If European tech startups want to continue their exponential growth pace, the talent shortage must be addressed. The are three ways for tackling skill gaps within a startup organisation:
Smart hiring. To have fewer problems recruiting skilled workers, a talent-management strategy is predicated on broadening the pool of potential applicants and improving the internal talent pipeline, what we call “Smart hiring” at Continuous. We assist startups in developing an effective Smart hiring process. Investing in a great in-house recruiter early is a great idea for entrepreneurs and startup founders, but many don’t know where to start. We help them implement the best practices and find talent to manage career progression. It’s a great challenge.
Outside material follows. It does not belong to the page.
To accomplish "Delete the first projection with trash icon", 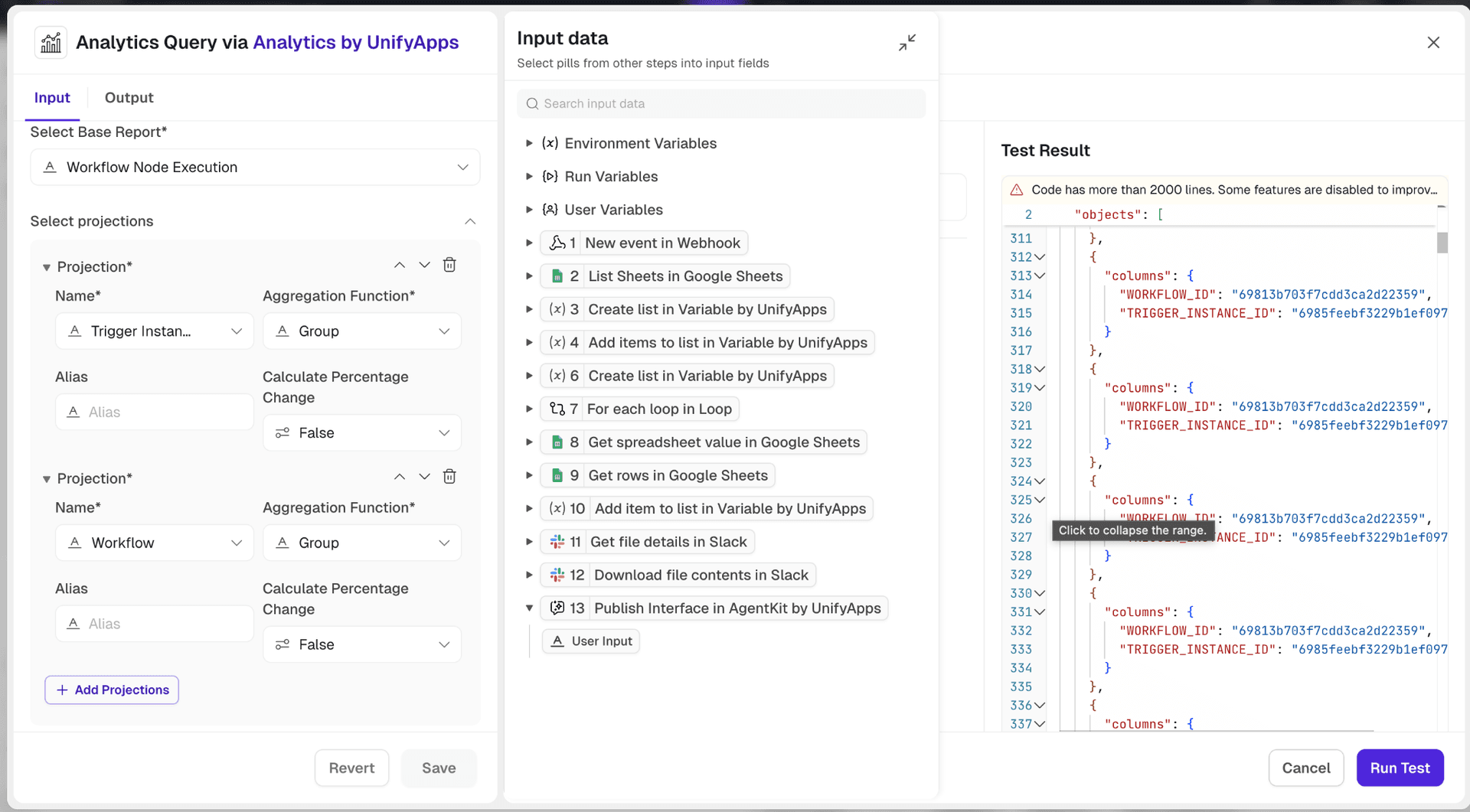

Upskilling and reskilling. Training, training, training. European tech startups must commit to providing high-quality apprenticeship opportunities and good-quality training, investing in a great in-house talent team. When people learn to acquire the skills they need at a convenient time, at a rate that is convenient for them, that’s having a major effect on the ability to develop skills. Developing digital capabilities leads to award-winning performances.
Hiring across borders. Hiring remote workers living somewhere else or hiring foreign workers and relocate them. Great talent can be found worldwide, and diversity can be transformed. The advantages outweigh the disadvantages, especially when technology and planning allow for smooth long-distance collaboration.